Health insurance has truly become a life-saver. With the cost of treating various health-related issues has increased substantially over the years, insurance is a key to obtaining quality healthcare at the time of need. If you have a valid health insurance policy, the liability to bear unforeseen medical expenses shifts to your insurance provider. This eases up a huge financial burden along with a lot of stress for the family.
There are two ways in which you can file a claim
- Cashless claims– if you decide to get treatment from any of the network hospitals then you are eligible for cashless claims. In cashless claims, the insurance provider directly settles the hospital bills with the hospital and you don’t have to pay the bills from your funds. There may only be a small portion that has to be self-funded.
- Reimbursement claims- If you choose to get treatment from a non-network hospital, then you are eligible to apply for reimbursement claims. Here, you have to pay the hospital bills first and then file for reimbursement. The insurance company will validate all documents and reimburse the expenses to you.
Network Hospital refers to all the hospitals that are named in your insurance policy. While signing the papers it is recommended that you check for these hospitals before you seal the deal. It is always advisable to go for an insurance provider who has a good network so that at the time of need, you’re not limited with fewer options.
Procedure to file for the claim
The procedure to file for the claim is an important one. The amount of the claim and the validity of the claim is determined in this step.
Under cashless claims, if the treatment is planned then the policyholder is required to inform the insurance company at least 4 days before. But if it is an emergency, the hospital is required to fill a cashless claim request form which is then sent to the insurance provider.
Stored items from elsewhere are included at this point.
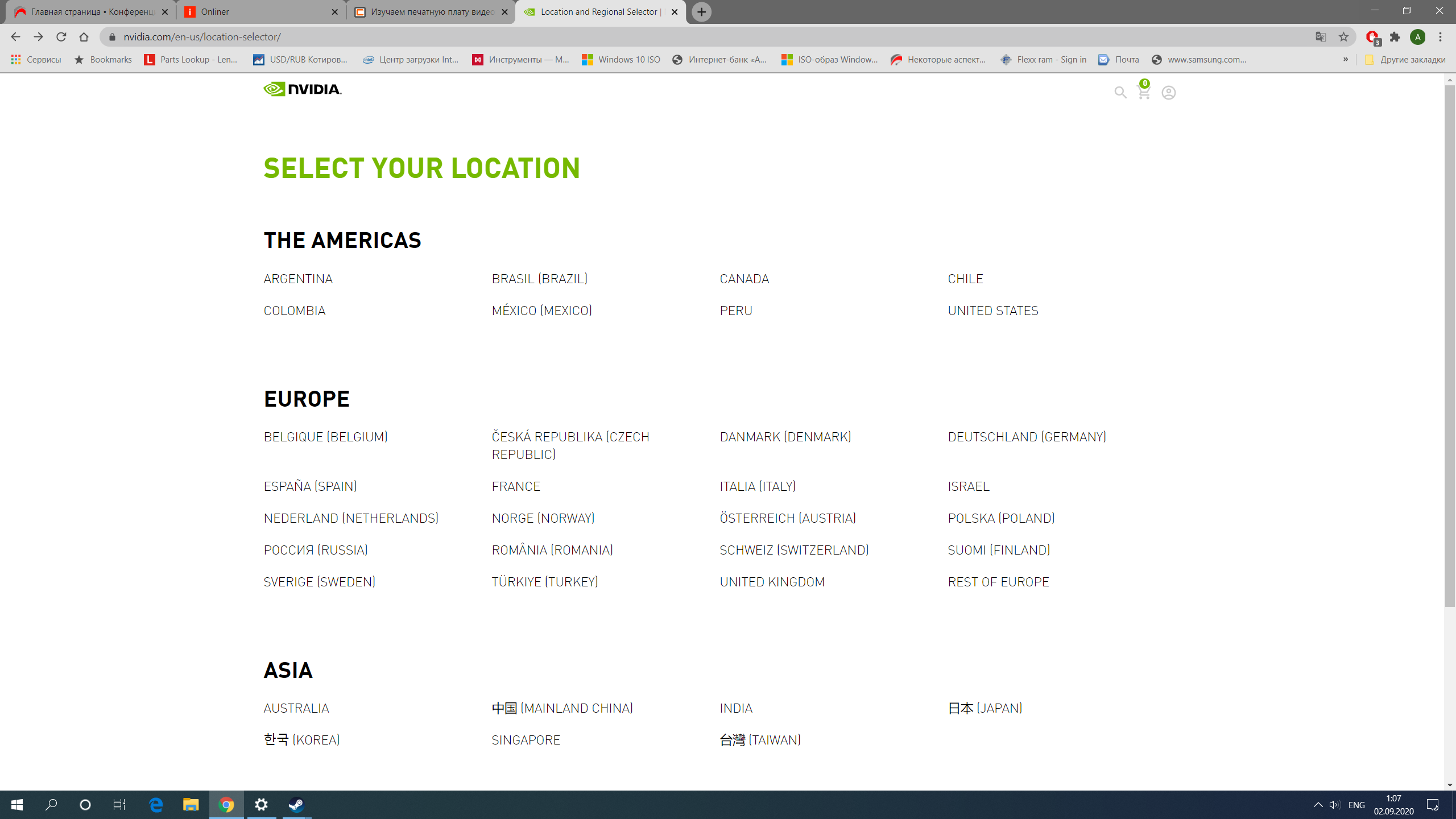Click the address bar URL field
The width and height of the screenshot is (1456, 819).
pos(682,37)
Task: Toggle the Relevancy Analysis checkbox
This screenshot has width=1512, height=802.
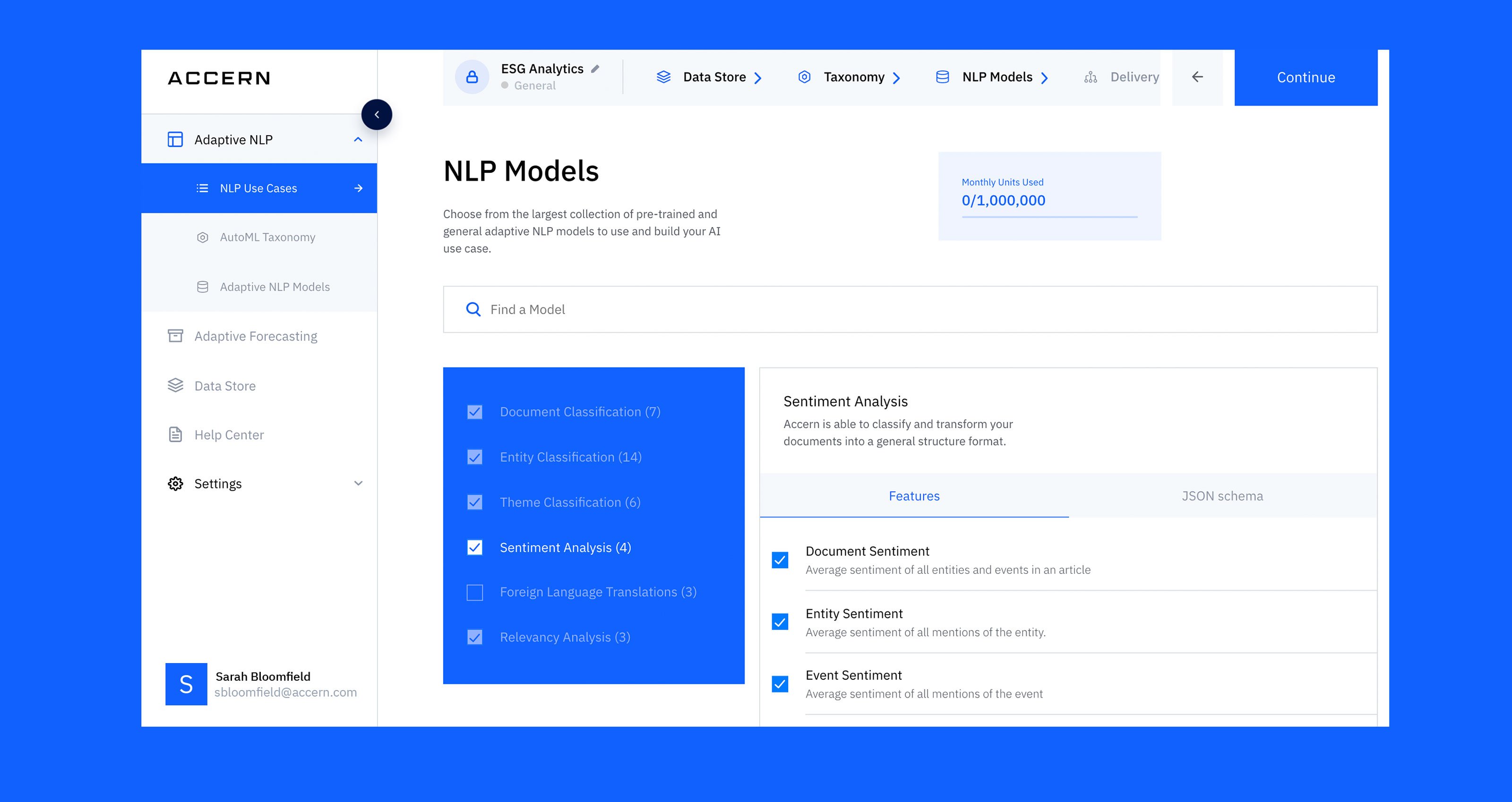Action: pyautogui.click(x=475, y=637)
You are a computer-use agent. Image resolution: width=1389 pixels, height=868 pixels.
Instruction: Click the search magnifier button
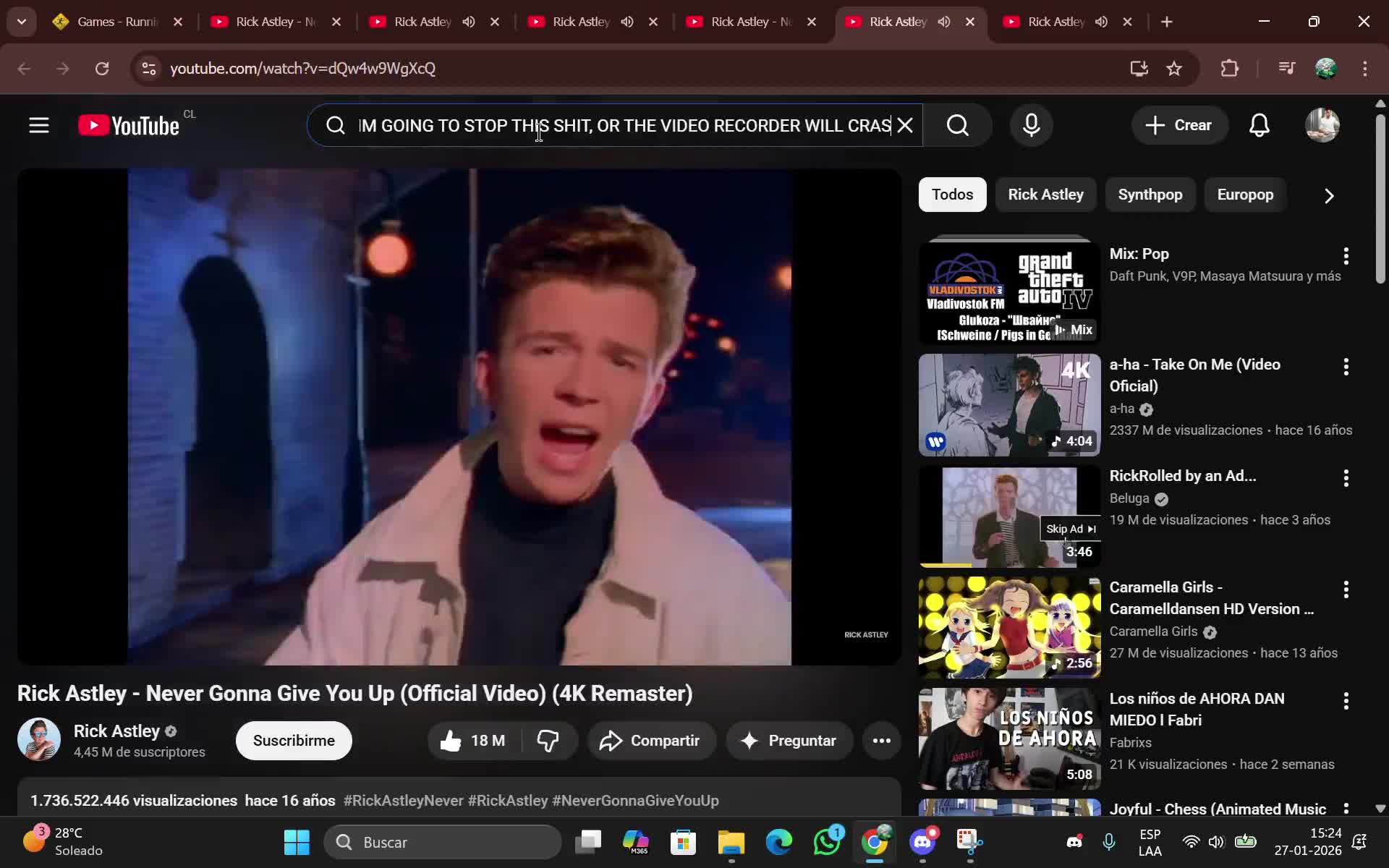pyautogui.click(x=957, y=126)
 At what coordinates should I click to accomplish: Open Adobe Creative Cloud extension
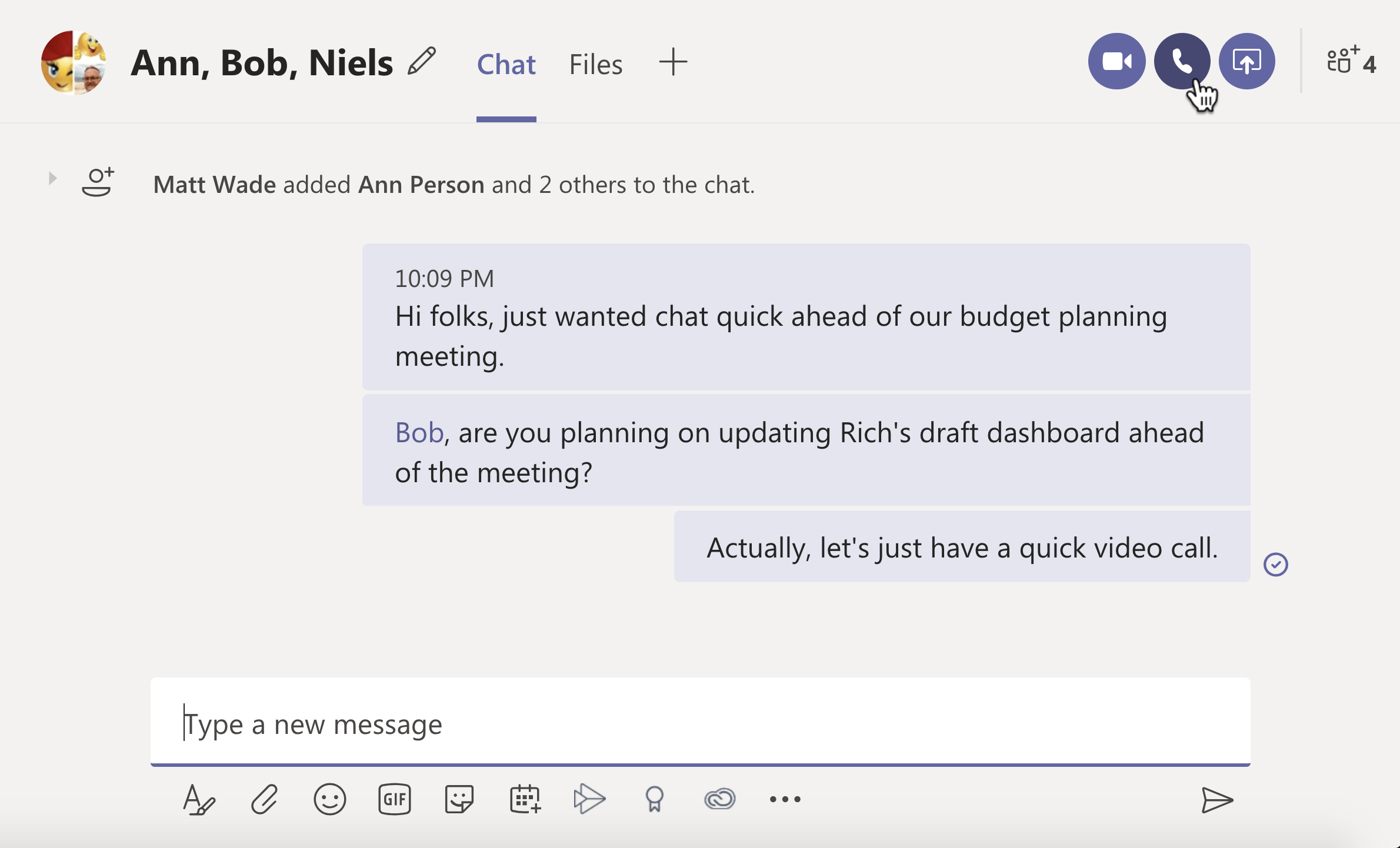click(x=720, y=799)
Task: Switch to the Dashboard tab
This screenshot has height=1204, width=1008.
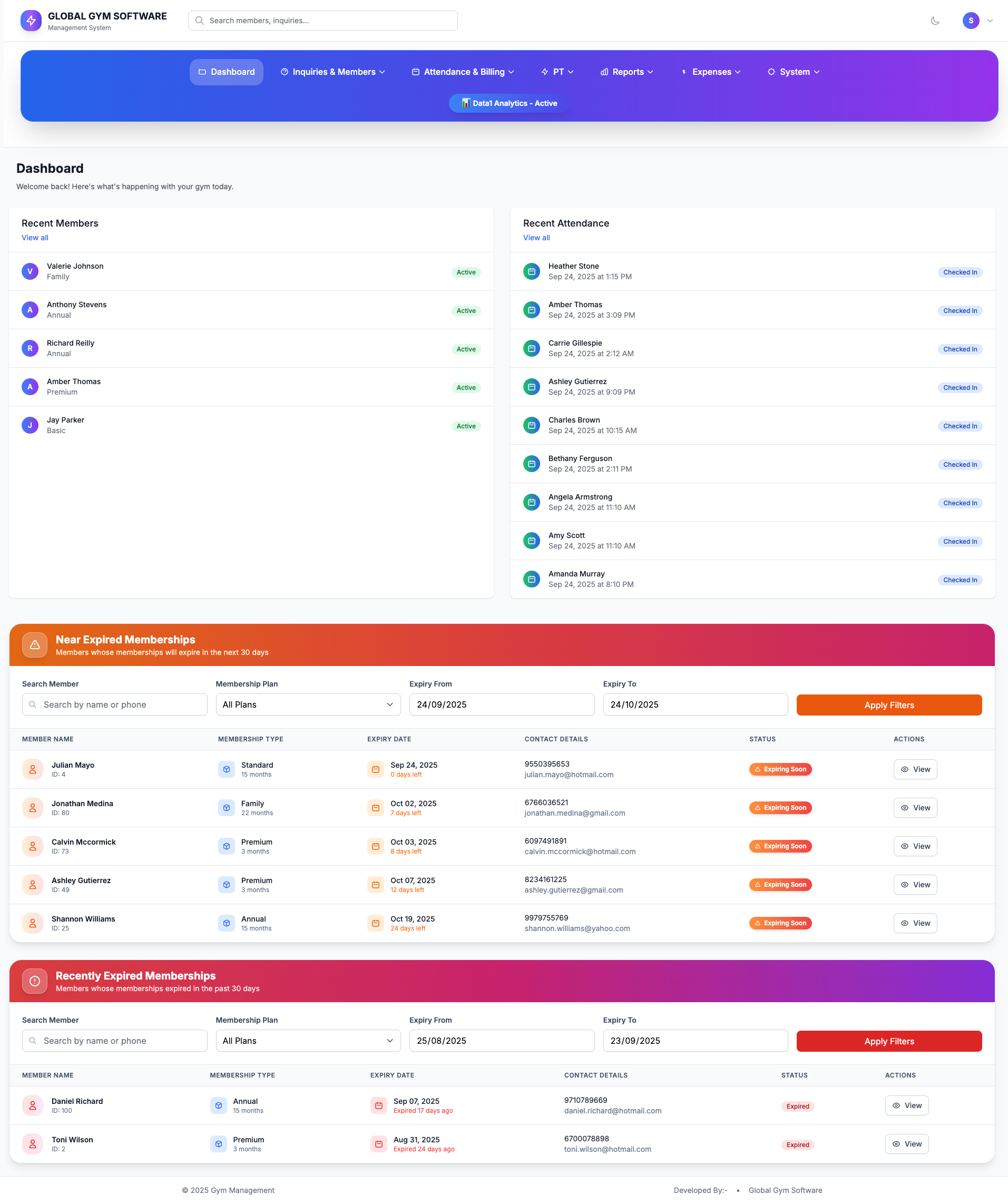Action: (x=227, y=72)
In both these situations, the insurance company will inform the hospital about the policy details and the amount of coverage available. If the claim is rejected then a rejection letter is sent stating the reason for rejection.
Under reimbursement claims, the policyholder needs to settle the hospital bills first and then file for a claim submitting all the documents that are required. The provider will then evaluate the claim and decide on the reimbursement amount. If they reject the claim, a letter is sent that states the reason. Some of the documents that are required are-
- Duly filled claim form
- Medical Certificate
- All bills and receipts (original form)
- Discharge summary
- Prescriptions and Cash memos.
Differences between Cashless and Reimbursement Claims
1. Individual Liability-
Under cashless claims, the individual is not liable to pay for the expenses incurred at the hospital. On the other hand, the individual is liable to pay for the expenses before filing for reimbursement under reimbursement claims.
2. Speed of settling claims-
In cashless claims, the claims are settled immediately whereas it may take some time under reimbursement claims.
You should always be prudent in your choice of claims as your situation might differ from others. Health insurance helps you take care of your family financially in times of emergency and it forms a safety net for you. We hope this article has been helpful in providing all information pertaining to medical insurance.